• [Brano]
# # # #
E come le pare si possa rispondere a questa domanda. Esiste una misura della giustizia?
«Scrivendo questo libro, a proposito di un’idea di giustizia, mi sono innanzitutto preoccupato delle ingiustizie, perché solo risalendo dalle ingiustizie, dalla loro cancellazione, si può pensare a un passo verso una condizione più stabile e più equa dell’umanità».
Cioè, a una immagine teorica, direi ideale, della Giustizia, antepone una pratica di «ascolto» delle mille ingiustizie?
«Certo. Come infatti una società si può evolvere nel segno della giustizia? Può provarci, a condizione prima di tutto di una diagnosi delle ingiustizie. Su questo insisto: il primo compito è diagnosticare. Poi sulla base della conoscenza, di un consenso ragionato, di un esercizio intellettuale, attraverso cambiamenti politici, istituzionali, attraverso pure un cambiamento della mentalità diffusa, si può agire perché spariscano le situazioni di ingiustizia».
Però le miserie del mondo, la fame, le morti sono lì a parlarci immediatamente. E in modo scandaloso ...
# # # #
• [Materiale fornito]
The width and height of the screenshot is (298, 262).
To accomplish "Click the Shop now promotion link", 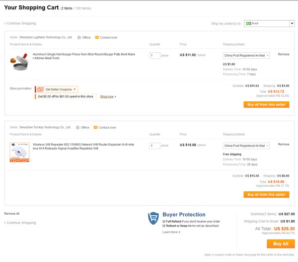I will pyautogui.click(x=107, y=96).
# # # #
• [Consegna] Ricopia senza modifiche, dal brano sulla giustizia, il tratto da "Cioè, a una" fino a "modo scandaloso ...".

• [Svolgimento]
Cioè, a una immagine teorica, direi ideale, della Giustizia, antepone una pratica di «ascolto» delle mille ingiustizie?
«Certo. Come infatti una società si può evolvere nel segno della giustizia? Può provarci, a condizione prima di tutto di una diagnosi delle ingiustizie. Su questo insisto: il primo compito è diagnosticare. Poi sulla base della conoscenza, di un consenso ragionato, di un esercizio intellettuale, attraverso cambiamenti politici, istituzionali, attraverso pure un cambiamento della mentalità diffusa, si può agire perché spariscano le situazioni di ingiustizia».
Però le miserie del mondo, la fame, le morti sono lì a parlarci immediatamente. E in modo scandaloso ...